Can I use these for wine? This would inspire me to sock more away if so.


----------



## Julie (Jan 21, 2012)

Yes you can, actually it is better to freeze your fruit before making wine with it because freezing it helps in breaking it down which will extract more juice. Let me know who this comes out. I never made banana .


----------



## FTC Wines (Jan 21, 2012)

If I keep agreeing with Julie I may be in trouble, [with my WIFE] But I keep Banana's in the freezer & add to many wines to add body. My B S Peach is Banana, Strawberry, Peach! The banana's add body & I think help feed the yeast. Roy


----------



## Julie (Jan 21, 2012)

FTC Wines said:


> If I keep agreeing with Julie I may be in trouble, [with my WIFE] But I keep Banana's in the freezer & add to many wines to add body. My B S Peach is Banana, Strawberry, Peach! The banana's add body & I think help feed the yeast. Roy



Well you know what they say about great mines


----------



## FTC Wines (Jan 21, 2012)

Ditto Julie & congrats on 4,000 posts!


----------



## Julie (Jan 21, 2012)

Why thank you, it was nice making my 4000th post about us have great mines!

Oh forgot, just don't tell the wife she will never know that you agree with another woman


----------



## cfmiller (Jan 21, 2012)

Thanks folks, and especially Julie, who always seems to be around to answer my questions!


----------



## Julie (Jan 21, 2012)

lol, cf, for some reason i just happen to come on when you ask a question


----------



## Sirs (Jan 21, 2012)

Julie said:


> Why thank you, it was nice making my 4000th post about us have great mines!
> 
> Oh forgot, just don't tell the wife she will never know that you agree with another woman



What kind of mine is it your talking about Julie like a land mine or like a gold mine???


----------



## Julie (Jan 22, 2012)

Sirs said:


> What kind of mine is it your talking about Julie like a land mine or like a gold mine???



Why gold minie, Eddie. And if you keep sticking up for Mike, I might start thinking land mine


----------



## Sirs (Jan 23, 2012)

well us guys gotta do something to help each other out at times


----------



## Lurker (Jan 23, 2012)

FTC Wines said:


> If I keep agreeing with Julie I may be in trouble, [with my WIFE] But I keep Banana's in the freezer & add to many wines to add body. My B S Peach is Banana, Strawberry, Peach! The banana's add body & I think help feed the yeast. Roy


FTC, From your post, you put the bananas in the primary. I've done it after racking a couple of times. How much banana do you use. I get a little taste of banana sometime when I don't want it, Maybe in the primary that won't happen.
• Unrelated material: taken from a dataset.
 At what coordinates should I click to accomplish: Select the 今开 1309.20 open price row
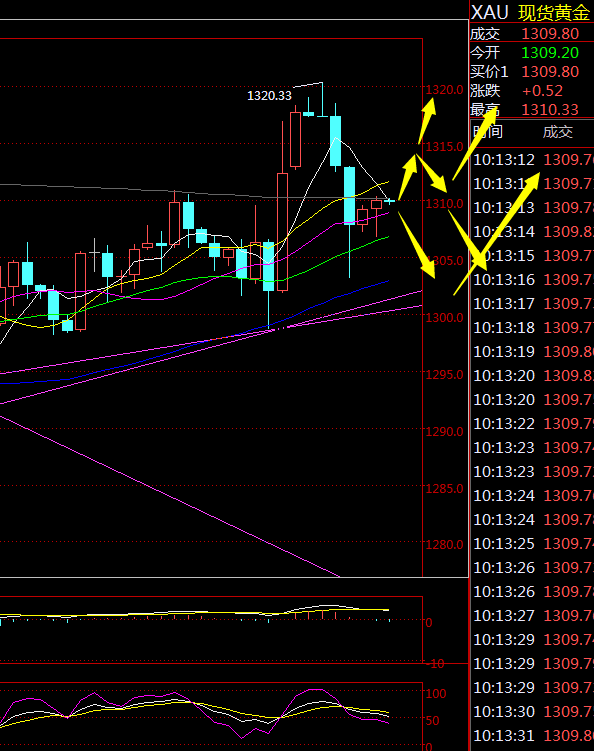531,52
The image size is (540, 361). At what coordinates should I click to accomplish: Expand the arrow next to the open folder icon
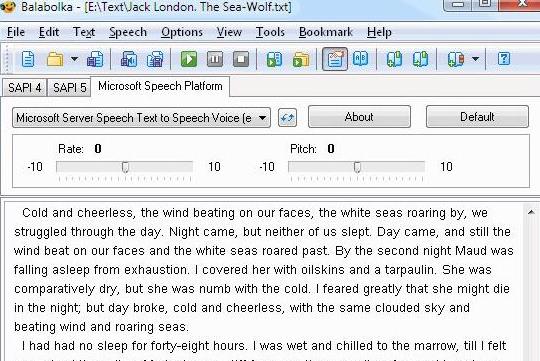74,59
How many do you use and do you use real ripe ones like me.


----------



## FTC Wines (Jan 23, 2012)

I use 1 lg. ripe banana [not overly ripe cut into slices & dumped in the primary], 2 lbs. strawberries to 8 lbs. of peaches to make my B.S.Peach Wine this is a 2 gal. batch. I used to use 6 lbs. but I kicked it up to 8 later this summer, trying to increase the peach flavor without using an F-pac. I rarely use more than 1 per 2 gals. i do put all the fruit in a fine straining bag & squeeze it 1-2 a day in primary. hope that helps, Roy FightingTown Creek Wines


----------